YOUR ASSIGNMENT - Word for word, set down every line of the entries below from the line with "Screen dimensions: 386x431" to the line with "Click the left scroll arrow", including both, and no other line.

SUPPLIED RECORDS -

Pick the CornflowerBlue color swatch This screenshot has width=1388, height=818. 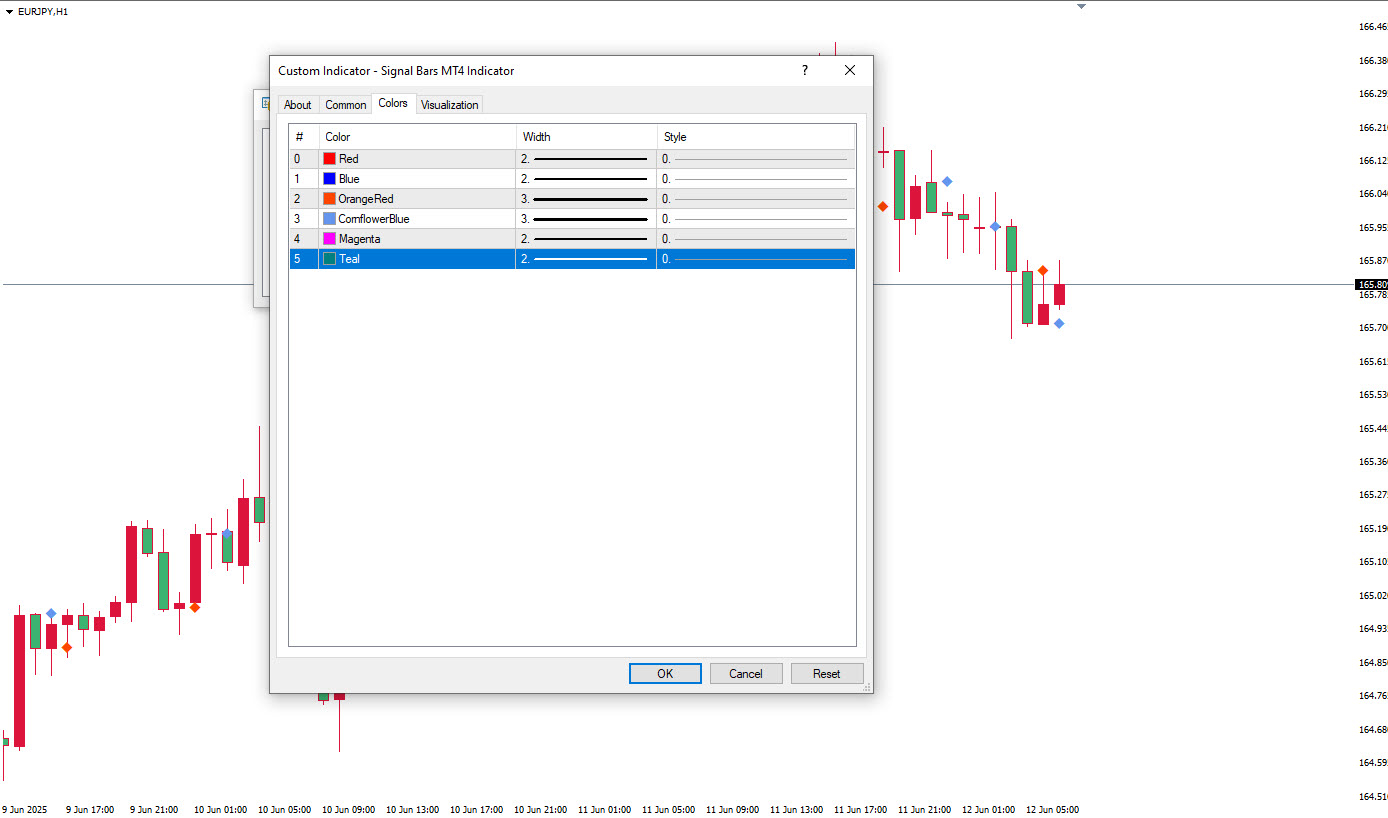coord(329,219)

...

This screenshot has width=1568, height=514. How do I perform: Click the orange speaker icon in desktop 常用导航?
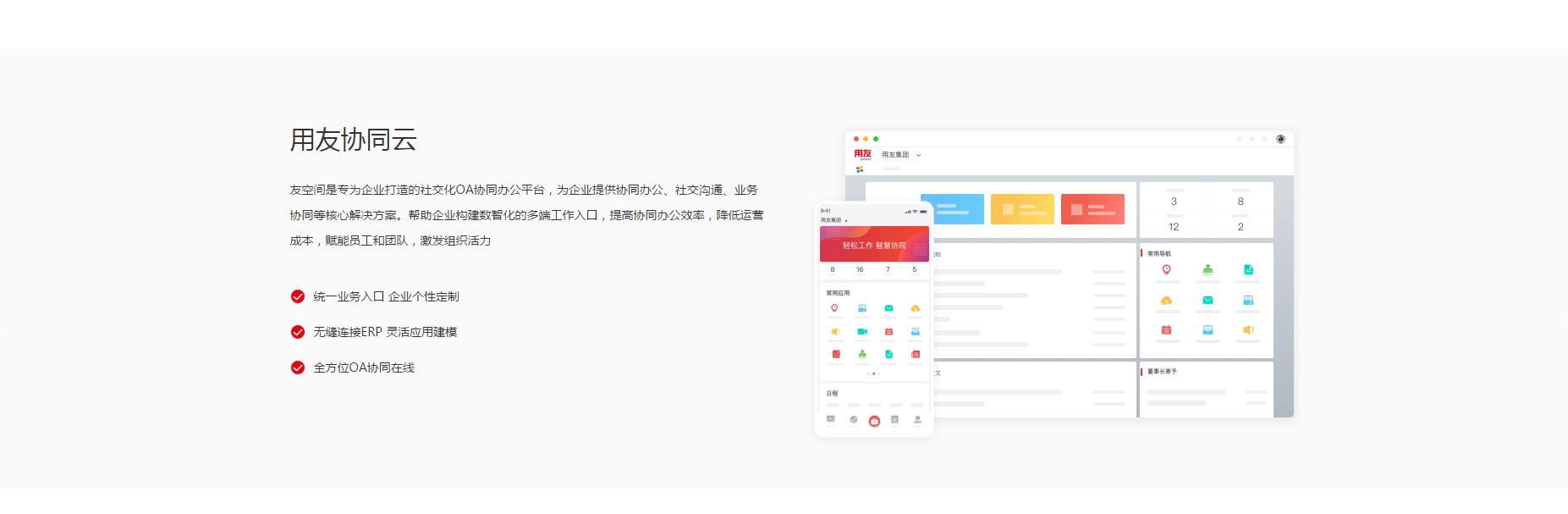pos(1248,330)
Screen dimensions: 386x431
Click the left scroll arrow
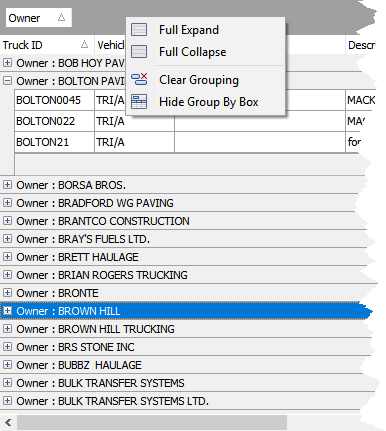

SOLUTION -
Screen dimensions: 386x431
Click the left scroll arrow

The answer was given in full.